⟨

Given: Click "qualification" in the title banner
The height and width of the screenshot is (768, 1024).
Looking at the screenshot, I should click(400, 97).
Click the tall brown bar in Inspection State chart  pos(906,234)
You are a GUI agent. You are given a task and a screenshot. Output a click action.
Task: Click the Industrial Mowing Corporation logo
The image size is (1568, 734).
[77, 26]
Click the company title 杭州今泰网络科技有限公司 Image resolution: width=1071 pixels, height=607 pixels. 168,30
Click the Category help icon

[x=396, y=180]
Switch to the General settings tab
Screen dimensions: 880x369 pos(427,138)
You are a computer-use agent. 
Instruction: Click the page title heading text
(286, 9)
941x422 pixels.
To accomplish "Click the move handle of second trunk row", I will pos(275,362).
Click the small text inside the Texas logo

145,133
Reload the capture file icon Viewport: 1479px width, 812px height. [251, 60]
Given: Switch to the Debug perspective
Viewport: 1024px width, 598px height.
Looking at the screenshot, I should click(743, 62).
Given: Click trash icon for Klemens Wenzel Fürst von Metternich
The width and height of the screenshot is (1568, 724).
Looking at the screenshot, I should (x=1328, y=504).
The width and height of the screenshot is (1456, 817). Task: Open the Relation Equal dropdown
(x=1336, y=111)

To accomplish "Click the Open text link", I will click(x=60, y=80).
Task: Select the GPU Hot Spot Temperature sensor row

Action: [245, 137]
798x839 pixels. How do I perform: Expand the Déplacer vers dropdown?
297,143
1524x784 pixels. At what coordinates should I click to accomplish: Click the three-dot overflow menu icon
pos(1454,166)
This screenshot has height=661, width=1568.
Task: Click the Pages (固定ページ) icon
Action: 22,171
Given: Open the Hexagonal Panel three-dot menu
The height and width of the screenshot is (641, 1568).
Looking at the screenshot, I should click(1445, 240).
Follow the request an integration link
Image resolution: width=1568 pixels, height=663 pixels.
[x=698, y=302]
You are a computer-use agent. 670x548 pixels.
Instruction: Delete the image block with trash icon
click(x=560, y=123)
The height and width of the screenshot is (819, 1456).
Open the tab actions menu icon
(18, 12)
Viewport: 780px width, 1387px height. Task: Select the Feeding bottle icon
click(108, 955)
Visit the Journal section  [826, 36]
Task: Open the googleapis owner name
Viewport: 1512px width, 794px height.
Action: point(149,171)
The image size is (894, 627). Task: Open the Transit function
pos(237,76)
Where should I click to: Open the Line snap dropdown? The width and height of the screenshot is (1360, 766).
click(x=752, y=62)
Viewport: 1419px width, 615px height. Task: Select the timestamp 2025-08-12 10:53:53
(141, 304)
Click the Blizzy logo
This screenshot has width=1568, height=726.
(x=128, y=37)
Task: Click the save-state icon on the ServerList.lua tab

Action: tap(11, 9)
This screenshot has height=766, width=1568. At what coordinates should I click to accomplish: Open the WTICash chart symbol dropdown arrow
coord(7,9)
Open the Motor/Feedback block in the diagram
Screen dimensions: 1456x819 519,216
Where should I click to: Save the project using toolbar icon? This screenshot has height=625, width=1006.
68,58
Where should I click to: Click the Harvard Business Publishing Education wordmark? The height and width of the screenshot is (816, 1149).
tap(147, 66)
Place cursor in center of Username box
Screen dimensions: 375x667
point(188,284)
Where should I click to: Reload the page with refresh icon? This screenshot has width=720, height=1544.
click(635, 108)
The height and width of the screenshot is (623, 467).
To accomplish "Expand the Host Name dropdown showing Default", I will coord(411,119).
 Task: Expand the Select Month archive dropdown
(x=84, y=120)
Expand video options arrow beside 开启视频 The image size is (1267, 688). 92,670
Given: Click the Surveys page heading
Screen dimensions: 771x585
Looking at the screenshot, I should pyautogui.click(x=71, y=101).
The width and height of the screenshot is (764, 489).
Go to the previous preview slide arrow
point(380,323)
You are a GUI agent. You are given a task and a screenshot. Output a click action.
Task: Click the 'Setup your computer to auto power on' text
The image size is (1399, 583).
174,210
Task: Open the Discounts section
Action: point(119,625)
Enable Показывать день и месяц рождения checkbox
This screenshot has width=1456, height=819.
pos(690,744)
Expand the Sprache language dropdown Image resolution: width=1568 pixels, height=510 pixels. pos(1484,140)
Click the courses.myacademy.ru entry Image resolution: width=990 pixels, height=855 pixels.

⟩

*GOAL*. Rewrite all of the records above, switching every "Image resolution" to "Screenshot resolution". Leave everything else unchanged.

*THE COMPLETED TASK*.
Given: Click "qualification" in the title banner
The height and width of the screenshot is (768, 1024).
Looking at the screenshot, I should click(400, 97).
Click the tall brown bar in Inspection State chart  pos(906,234)
You are a GUI agent. You are given a task and a screenshot. Output a click action.
Task: Click the Industrial Mowing Corporation logo
The image size is (1568, 734).
[77, 26]
Click the company title 杭州今泰网络科技有限公司 Screenshot resolution: width=1071 pixels, height=607 pixels. 168,30
Click the Category help icon

[x=396, y=180]
Switch to the General settings tab
Screen dimensions: 880x369 pos(427,138)
You are a computer-use agent. 
Instruction: Click the page title heading text
(286, 9)
941x422 pixels.
To accomplish "Click the move handle of second trunk row", I will pos(275,362).
Click the small text inside the Texas logo

145,133
Reload the capture file icon Viewport: 1479px width, 812px height. [251, 60]
Given: Switch to the Debug perspective
Viewport: 1024px width, 598px height.
Looking at the screenshot, I should click(743, 62).
Given: Click trash icon for Klemens Wenzel Fürst von Metternich
The width and height of the screenshot is (1568, 724).
Looking at the screenshot, I should (x=1328, y=504).
The width and height of the screenshot is (1456, 817). Task: Open the Relation Equal dropdown
(x=1336, y=111)

To accomplish "Click the Open text link", I will click(x=60, y=80).
Task: Select the GPU Hot Spot Temperature sensor row

Action: [245, 137]
798x839 pixels. How do I perform: Expand the Déplacer vers dropdown?
297,143
1524x784 pixels. At what coordinates should I click to accomplish: Click the three-dot overflow menu icon
pos(1454,166)
This screenshot has height=661, width=1568.
Task: Click the Pages (固定ページ) icon
Action: 22,171
Given: Open the Hexagonal Panel three-dot menu
The height and width of the screenshot is (641, 1568).
Looking at the screenshot, I should click(1445, 240).
Follow the request an integration link
Screenshot resolution: width=1568 pixels, height=663 pixels.
[x=698, y=302]
You are a computer-use agent. 670x548 pixels.
Instruction: Delete the image block with trash icon
click(x=560, y=123)
The height and width of the screenshot is (819, 1456).
Open the tab actions menu icon
(18, 12)
Viewport: 780px width, 1387px height. Task: Select the Feeding bottle icon
click(108, 955)
Visit the Journal section  [826, 36]
Task: Open the googleapis owner name
Viewport: 1512px width, 794px height.
Action: point(149,171)
The image size is (894, 627). Task: Open the Transit function
pos(237,76)
Where should I click to: Open the Line snap dropdown? The width and height of the screenshot is (1360, 766).
click(x=752, y=62)
Viewport: 1419px width, 615px height. Task: Select the timestamp 2025-08-12 10:53:53
(141, 304)
Click the Blizzy logo
This screenshot has width=1568, height=726.
(x=128, y=37)
Task: Click the save-state icon on the ServerList.lua tab

Action: tap(11, 9)
This screenshot has height=766, width=1568. At what coordinates should I click to accomplish: Open the WTICash chart symbol dropdown arrow
coord(7,9)
Open the Motor/Feedback block in the diagram
Screen dimensions: 1456x819 519,216
Where should I click to: Save the project using toolbar icon? This screenshot has height=625, width=1006.
68,58
Where should I click to: Click the Harvard Business Publishing Education wordmark? The height and width of the screenshot is (816, 1149).
tap(147, 66)
Place cursor in center of Username box
Screen dimensions: 375x667
point(188,284)
Where should I click to: Reload the page with refresh icon? This screenshot has width=720, height=1544.
click(635, 108)
The height and width of the screenshot is (623, 467).
To accomplish "Expand the Host Name dropdown showing Default", I will coord(411,119).
 Task: Expand the Select Month archive dropdown
(x=84, y=120)
Expand video options arrow beside 开启视频 The image size is (1267, 688). 92,670
Given: Click the Surveys page heading
Screen dimensions: 771x585
Looking at the screenshot, I should pyautogui.click(x=71, y=101).
The width and height of the screenshot is (764, 489).
Go to the previous preview slide arrow
point(380,323)
You are a GUI agent. You are given a task and a screenshot. Output a click action.
Task: Click the 'Setup your computer to auto power on' text
The image size is (1399, 583).
174,210
Task: Open the Discounts section
Action: point(119,625)
Enable Показывать день и месяц рождения checkbox
This screenshot has width=1456, height=819.
pos(690,744)
Expand the Sprache language dropdown Screenshot resolution: width=1568 pixels, height=510 pixels. pos(1484,140)
Click the courses.myacademy.ru entry Screenshot resolution: width=990 pixels, height=855 pixels.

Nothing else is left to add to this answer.